Exhibition opening 18 November, 2014, 6 p.m.
Evaldas Jansas (born 1969) impressively forayed into the stage of our modern art in the first half of the nineties, as the enfant terrible. He embodied all the formulas of eccentric “post-modernist” genius and concurrently used those clichés masterly, in a “post-modernist” manner, ruining them all together (he let out himself about having attended drama classes). Jansas tried himself in a variety of fields: painting, objects, installations, video graphics, shocking performances and, even, literature (his opus “Ode to Routine” represents a manifest of bohemian street life). However, he came out most impressively as a master of unique performative video art. A camera for Jansas has become a kind of extension of his body, of his seeing and thinking, an intuitive psychosomatic expression or, even, a sort of discharge, when the line between “own-self” and “outer world” disappears. Jansas’ video works (called by Jonas Valatkevičius, a variety of home video) balance somewhere between sarcasm, aggression and nihilism, soaked through with the juice of the social bottom.

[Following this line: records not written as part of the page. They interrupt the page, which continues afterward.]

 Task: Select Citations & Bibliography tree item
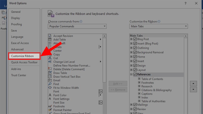click(156, 90)
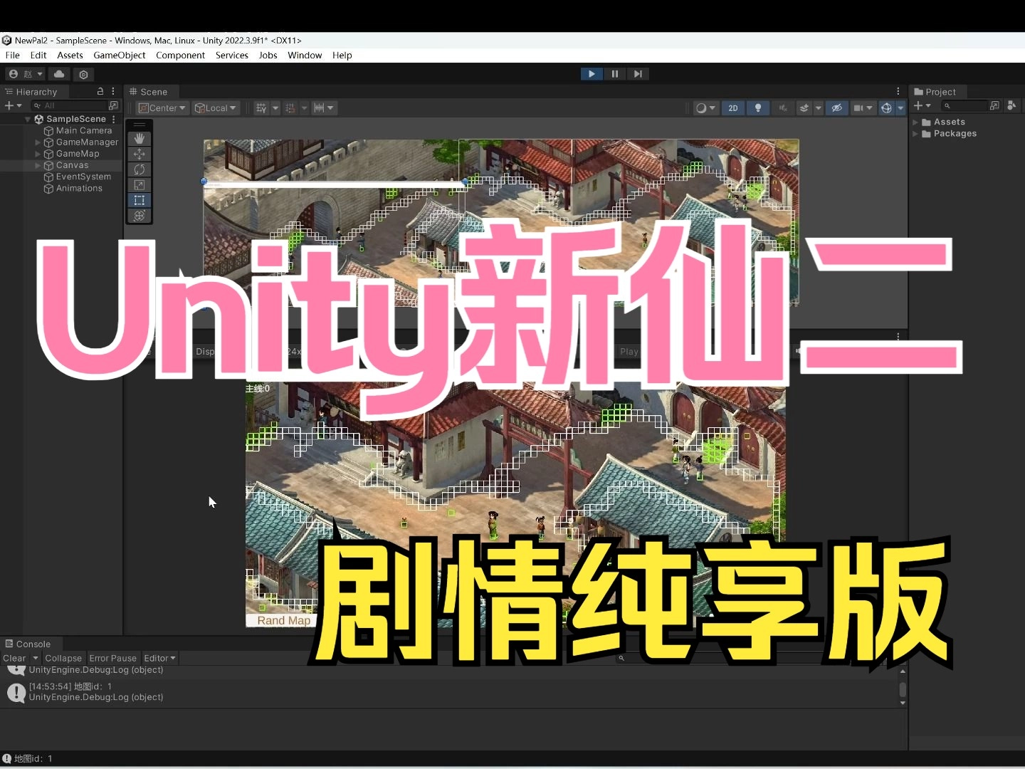This screenshot has height=769, width=1025.
Task: Open the Center pivot mode dropdown
Action: tap(162, 108)
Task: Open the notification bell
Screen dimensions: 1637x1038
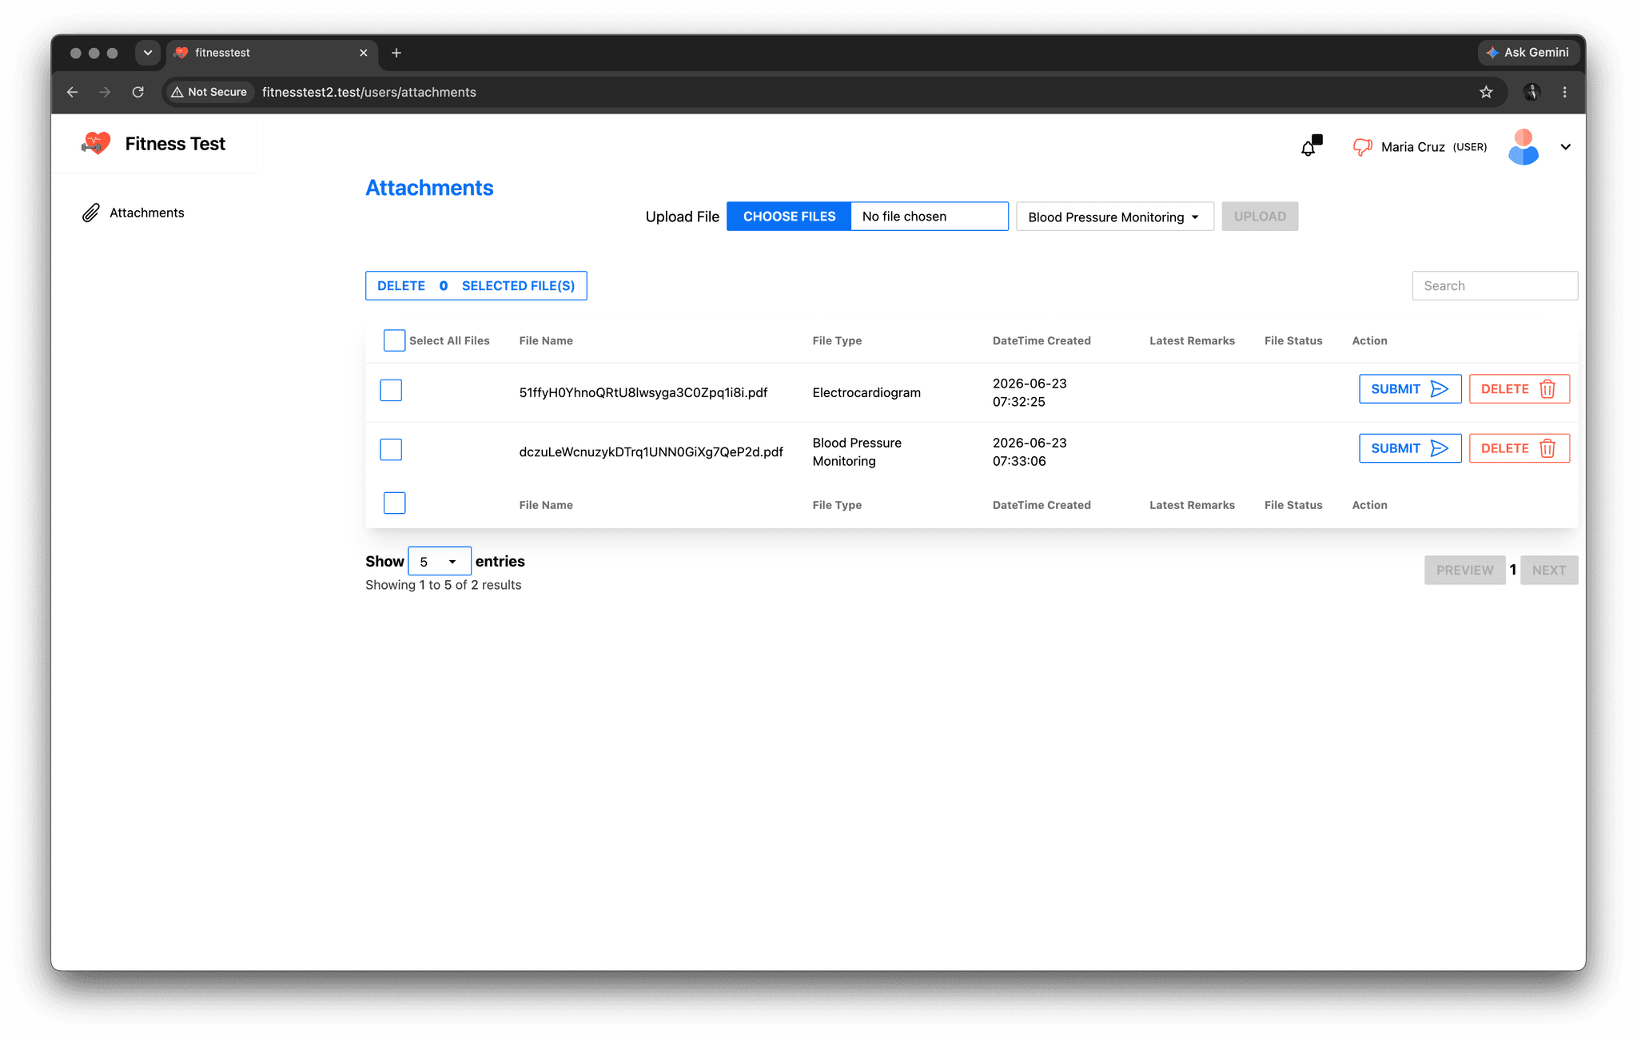Action: point(1309,147)
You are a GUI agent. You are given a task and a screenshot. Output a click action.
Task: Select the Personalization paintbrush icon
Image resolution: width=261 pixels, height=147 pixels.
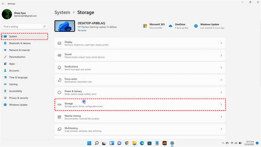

Yet, there is a dormant “a virus of painting” or “a gene of painting” which may suddenly and unexpectedly awake and become active after several (or even dozens of) years of latent existence. Students of the Department of Painting of the Vilnius Academy of Arts know what I mean. Even though we consciously hate the “virus”, it nonetheless remains to be the virus capable of neglecting the wishes, sympathies or antipathies of carriers.
A couple of years ago, Jansas, our Baudelaire of video art, suddenly returned back to painting. Many made wry faces, as if they tried something very sour. Some people liked it, while others took it as artist’s self-betrayal. In spite of this, Jansas painted and continues to paint. Of course, it is not Painting in the context of the Lithuanian lyrical, colourist painting tradition; it is a sort of modern folklore, modern mythology, as if narrated by a street merchant and embodied in the “majestic” painting media. Some may think that Jansas is less radical in painting than he is in video art. And, in a way, they are right. However, having paired the archaism of painting art with anecdotal or television-anecdotal level, Jansas keeps on making us pout, as if forcing us to watch a sort of “Cacadu” television programme mocking both the programme “heroes” and us all. Jansas portrays quasi-animated characters in a pseudo-classical manner – mythological characters and specific persons, a horny centaur ready to fuck a rubber doll or Algirdas Brazauskas stomping a clog dance – they all participate in the same carnival (painting?).
For me, personally, Jansas’ painting is disgusting. And that’s why I like it very much.